Nizami Ganjavi International Center will host international web conference on The People’s Vaccine.
Available to all, everywhere, free of charge.
When the COVID-19 pandemic swept across the globe in 2020, it brought the world to a standstill. The virus caused disruption on an unprecedented scale. As Nizami Ganjavi International Center continues it’s active presence in discussions on COVID19, Peoples Vaccine and post COVID era it will host web conference which will be joined by Madame Winnie Byanyima, Under-Secretary General of UN, Executive Director of UNAIDS will be discussed why we need a people’s vaccine to beat COVID-19, lessons from HIV or COVID-19 and future pandemics.
The path we are currently on does not benefit anybody. There is no way life can return to normal, anywhere, if people in just a handful of countries are vaccinated. There will be no end in sight until rich countries stop hoarding vaccines, stop supporting pharma monopolies, and start facing up to their international obligations.”

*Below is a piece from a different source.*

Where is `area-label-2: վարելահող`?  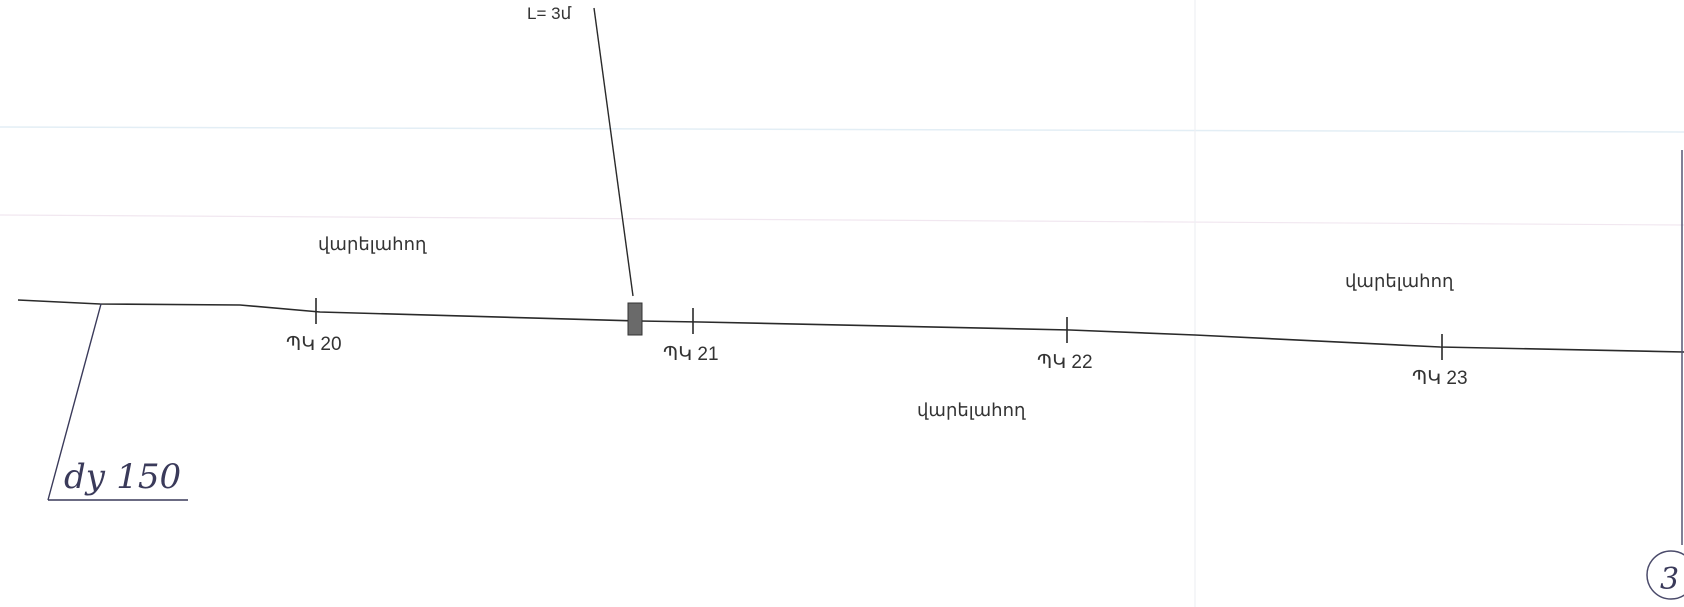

The People’s Vaccine Alliance - a coalition of organizations including Amnesty International, Health Justice Initiative, Oxfam, Stop AIDS Campaign, and UNAIDS, Nizami Ganjavi International Center - has calculated that if current trends continue, it will take the world’s poorest countries until 2078 to vaccinate their populations. Meanwhile G7 countries are on track to vaccinate their populations by January 2022. By the end of May 2021, 42% of people in G7 countries had received at least one vaccine dose, compared to less than 1% in low-income countries.
28% of the Covid-19 vaccines that had been delivered by the end of May were in G7 countries, which represent just 10% of the world’s population. The UK alone has administered nearly twice as many jabs than the entire African continent, despite its population being twenty times smaller.